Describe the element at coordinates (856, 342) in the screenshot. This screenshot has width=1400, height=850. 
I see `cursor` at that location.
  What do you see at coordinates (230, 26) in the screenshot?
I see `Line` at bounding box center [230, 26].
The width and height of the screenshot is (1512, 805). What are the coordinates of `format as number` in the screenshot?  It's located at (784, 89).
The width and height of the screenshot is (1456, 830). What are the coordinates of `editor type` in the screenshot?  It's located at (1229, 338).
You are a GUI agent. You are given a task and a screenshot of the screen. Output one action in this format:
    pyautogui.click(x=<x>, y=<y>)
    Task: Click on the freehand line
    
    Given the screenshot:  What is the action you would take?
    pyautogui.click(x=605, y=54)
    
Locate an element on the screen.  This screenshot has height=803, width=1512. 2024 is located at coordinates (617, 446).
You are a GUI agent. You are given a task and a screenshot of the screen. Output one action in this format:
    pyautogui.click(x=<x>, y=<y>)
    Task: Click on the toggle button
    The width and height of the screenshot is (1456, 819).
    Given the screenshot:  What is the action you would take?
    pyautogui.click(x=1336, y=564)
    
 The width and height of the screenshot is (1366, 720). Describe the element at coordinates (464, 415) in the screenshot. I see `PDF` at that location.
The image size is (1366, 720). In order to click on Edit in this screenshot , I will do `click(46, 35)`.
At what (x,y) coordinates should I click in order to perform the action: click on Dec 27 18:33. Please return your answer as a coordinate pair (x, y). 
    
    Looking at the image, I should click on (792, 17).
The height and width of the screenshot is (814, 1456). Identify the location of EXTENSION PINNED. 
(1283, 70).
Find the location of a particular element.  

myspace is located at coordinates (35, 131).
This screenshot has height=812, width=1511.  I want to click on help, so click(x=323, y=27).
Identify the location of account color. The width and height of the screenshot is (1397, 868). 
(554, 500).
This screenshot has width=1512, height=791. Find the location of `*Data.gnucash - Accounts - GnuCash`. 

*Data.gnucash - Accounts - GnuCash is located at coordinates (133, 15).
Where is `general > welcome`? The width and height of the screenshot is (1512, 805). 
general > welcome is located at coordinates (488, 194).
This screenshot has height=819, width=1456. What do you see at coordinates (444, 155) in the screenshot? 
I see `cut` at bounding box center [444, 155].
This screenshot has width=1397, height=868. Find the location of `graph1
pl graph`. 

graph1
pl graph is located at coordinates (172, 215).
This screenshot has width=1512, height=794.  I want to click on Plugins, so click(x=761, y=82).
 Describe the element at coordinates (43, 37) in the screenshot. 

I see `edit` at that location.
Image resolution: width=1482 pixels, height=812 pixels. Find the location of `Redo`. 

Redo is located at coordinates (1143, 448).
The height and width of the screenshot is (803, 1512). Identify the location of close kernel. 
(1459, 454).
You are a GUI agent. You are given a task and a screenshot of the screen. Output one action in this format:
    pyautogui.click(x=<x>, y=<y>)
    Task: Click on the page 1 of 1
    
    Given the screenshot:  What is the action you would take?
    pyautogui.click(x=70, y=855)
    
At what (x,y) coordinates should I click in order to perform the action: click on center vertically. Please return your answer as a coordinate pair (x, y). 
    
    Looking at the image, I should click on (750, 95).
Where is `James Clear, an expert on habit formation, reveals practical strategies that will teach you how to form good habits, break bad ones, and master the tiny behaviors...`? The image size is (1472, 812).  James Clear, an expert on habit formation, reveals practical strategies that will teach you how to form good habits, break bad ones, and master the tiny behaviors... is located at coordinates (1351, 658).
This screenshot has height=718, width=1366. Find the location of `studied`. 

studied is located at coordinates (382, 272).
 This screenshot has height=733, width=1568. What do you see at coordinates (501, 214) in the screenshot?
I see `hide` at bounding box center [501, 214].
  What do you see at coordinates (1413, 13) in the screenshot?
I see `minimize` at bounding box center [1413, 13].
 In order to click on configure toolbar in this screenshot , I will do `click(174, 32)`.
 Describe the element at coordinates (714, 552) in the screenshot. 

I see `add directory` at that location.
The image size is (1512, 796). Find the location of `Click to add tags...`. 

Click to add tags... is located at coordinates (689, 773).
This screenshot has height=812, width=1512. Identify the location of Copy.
☆ ☆ ☆ ☆ ☆ ☆ ☆
◆ What to do ◆
Turn the material above, from the line containing "This screenshot has height=819, width=1456." through the line containing "coordinates (1351, 658).", into a numbered list, leaving out any blank lines.

◆ Exercise output ◆
1. This screenshot has height=819, width=1456. What do you see at coordinates (444, 155) in the screenshot? 
2. I see `cut` at bounding box center [444, 155].
3. This screenshot has width=1397, height=868. Find the location of `graph1
4. pl graph`. 
5. graph1
6. pl graph is located at coordinates (172, 215).
7. This screenshot has width=1512, height=794.  I want to click on Plugins, so click(x=761, y=82).
8.  Describe the element at coordinates (43, 37) in the screenshot. 
9. I see `edit` at that location.
10. Image resolution: width=1482 pixels, height=812 pixels. Find the location of `Redo`. 
11. Redo is located at coordinates (1143, 448).
12. The height and width of the screenshot is (803, 1512). Identify the location of close kernel. 
13. (1459, 454).
14. You are a GUI agent. You are given a task and a screenshot of the screen. Output one action in this format:
15.     pyautogui.click(x=<x>, y=<y>)
16.     Task: Click on the page 1 of 1
17.     Given the screenshot:  What is the action you would take?
18.     pyautogui.click(x=70, y=855)
19. At what (x,y) coordinates should I click in order to perform the action: click on center vertically. Please return your answer as a coordinate pair (x, y). 
20.     Looking at the image, I should click on (750, 95).
21. Where is `James Clear, an expert on habit formation, reveals practical strategies that will teach you how to form good habits, break bad ones, and master the tiny behaviors...`? The image size is (1472, 812).  James Clear, an expert on habit formation, reveals practical strategies that will teach you how to form good habits, break bad ones, and master the tiny behaviors... is located at coordinates (1351, 658).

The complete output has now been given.